Recognizing these restraints and applying them to your care requires an innate understanding of both you and your team’s supplies and abilities as well as the realization and acceptance of what you cannot do. In the U.S., we are often expected to “do everything,” even for patients with obviously fatal conditions. This is not feasible in the austere environment and while realizing this can be both professionally and emotionally draining, the inability to do so will result in far more patients harmed than saved over time.

The health care professionals on these teams are expected to make rapid-fire decisions based on limited information, with scarce supplies and resources.
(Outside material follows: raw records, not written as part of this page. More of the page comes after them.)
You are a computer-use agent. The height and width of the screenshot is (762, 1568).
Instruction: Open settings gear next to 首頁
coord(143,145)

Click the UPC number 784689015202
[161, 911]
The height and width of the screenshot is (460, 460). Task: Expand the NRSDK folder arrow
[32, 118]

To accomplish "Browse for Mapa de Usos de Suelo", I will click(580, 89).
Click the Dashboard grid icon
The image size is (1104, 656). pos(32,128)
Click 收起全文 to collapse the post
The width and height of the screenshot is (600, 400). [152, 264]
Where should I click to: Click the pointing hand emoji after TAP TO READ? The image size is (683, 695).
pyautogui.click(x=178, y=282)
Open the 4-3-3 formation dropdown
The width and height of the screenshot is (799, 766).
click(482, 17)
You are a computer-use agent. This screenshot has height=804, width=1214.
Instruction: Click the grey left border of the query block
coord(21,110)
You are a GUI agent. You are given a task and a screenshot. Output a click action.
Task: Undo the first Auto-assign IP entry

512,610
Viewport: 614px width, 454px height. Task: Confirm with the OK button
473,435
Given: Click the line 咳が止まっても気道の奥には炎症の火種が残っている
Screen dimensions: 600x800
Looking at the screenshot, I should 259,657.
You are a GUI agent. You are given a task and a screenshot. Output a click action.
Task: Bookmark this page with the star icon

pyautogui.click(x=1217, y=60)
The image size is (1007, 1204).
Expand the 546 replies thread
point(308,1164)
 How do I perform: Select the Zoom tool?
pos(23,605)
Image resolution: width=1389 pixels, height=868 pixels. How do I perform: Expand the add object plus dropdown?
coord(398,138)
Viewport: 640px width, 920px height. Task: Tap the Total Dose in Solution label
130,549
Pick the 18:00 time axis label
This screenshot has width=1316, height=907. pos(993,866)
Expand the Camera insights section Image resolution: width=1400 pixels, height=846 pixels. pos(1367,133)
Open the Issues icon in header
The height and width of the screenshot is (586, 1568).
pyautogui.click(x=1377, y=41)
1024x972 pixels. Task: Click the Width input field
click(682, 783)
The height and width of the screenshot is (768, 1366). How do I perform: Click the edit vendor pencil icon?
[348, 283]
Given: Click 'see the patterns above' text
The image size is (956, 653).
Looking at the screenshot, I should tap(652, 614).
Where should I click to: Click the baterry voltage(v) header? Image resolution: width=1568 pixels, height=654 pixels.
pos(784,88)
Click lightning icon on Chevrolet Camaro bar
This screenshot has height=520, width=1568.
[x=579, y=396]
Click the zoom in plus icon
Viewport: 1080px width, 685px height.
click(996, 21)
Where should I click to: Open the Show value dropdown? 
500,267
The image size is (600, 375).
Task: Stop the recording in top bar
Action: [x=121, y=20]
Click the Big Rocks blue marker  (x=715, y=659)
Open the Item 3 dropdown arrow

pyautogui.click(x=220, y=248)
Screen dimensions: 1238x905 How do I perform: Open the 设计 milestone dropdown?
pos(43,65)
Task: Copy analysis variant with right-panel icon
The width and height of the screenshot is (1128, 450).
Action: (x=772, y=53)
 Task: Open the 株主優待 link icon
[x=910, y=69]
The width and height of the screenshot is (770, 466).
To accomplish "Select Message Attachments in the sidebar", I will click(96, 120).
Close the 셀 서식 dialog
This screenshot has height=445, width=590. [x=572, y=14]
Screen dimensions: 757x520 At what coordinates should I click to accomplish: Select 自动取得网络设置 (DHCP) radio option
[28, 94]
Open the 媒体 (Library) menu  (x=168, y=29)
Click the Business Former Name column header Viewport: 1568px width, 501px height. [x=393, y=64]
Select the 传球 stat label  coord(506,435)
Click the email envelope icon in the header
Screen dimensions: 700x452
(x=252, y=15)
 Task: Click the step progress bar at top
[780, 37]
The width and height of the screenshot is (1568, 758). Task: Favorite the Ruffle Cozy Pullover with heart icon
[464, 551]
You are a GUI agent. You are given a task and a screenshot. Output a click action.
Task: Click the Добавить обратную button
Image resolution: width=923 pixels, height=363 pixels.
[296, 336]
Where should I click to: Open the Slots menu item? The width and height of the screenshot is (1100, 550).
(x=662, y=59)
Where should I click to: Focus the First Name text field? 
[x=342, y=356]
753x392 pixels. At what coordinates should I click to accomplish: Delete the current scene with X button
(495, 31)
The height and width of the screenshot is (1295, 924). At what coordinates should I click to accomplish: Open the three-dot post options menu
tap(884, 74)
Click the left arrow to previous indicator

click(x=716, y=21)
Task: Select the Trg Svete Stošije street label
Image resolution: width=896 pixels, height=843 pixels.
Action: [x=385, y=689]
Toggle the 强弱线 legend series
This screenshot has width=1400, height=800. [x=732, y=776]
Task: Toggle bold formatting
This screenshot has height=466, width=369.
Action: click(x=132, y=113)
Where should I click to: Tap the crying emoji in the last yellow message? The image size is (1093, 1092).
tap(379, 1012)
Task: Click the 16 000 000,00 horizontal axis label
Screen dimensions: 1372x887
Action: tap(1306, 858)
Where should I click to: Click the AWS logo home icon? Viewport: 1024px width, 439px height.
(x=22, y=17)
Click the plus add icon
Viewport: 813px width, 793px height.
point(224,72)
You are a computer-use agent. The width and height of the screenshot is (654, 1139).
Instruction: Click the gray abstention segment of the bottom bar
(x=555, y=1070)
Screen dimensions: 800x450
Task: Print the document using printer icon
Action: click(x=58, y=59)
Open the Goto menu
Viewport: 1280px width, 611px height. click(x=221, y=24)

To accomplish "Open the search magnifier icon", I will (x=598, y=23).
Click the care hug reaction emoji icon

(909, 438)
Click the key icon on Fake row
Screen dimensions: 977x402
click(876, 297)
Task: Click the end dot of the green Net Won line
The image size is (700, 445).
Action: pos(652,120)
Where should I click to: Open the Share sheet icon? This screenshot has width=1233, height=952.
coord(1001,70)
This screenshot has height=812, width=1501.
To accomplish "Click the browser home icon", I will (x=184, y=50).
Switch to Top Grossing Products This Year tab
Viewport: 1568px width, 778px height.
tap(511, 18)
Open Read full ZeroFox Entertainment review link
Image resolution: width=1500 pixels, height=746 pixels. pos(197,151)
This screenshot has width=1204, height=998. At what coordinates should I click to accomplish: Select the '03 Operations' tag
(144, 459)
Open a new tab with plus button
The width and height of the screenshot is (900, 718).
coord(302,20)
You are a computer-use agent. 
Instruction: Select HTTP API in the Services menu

While the average emergency physician will hopefully never experience much of what they have endured, the lessons in teamwork, flexibility, creativity, and understanding your own limitations can be useful whether it is an overly busy shift or an unexpected mass casualty event. Dr. Lyon did an excellent job of representing the SOMT world and translating that knowledge into an all-too-brief format for ACEP attendees. I can only hope she is provided more time during ACEP22 and look forward to more Lessons from Behind the Wire.

Dr. Kibbey reports no conflicts of interest.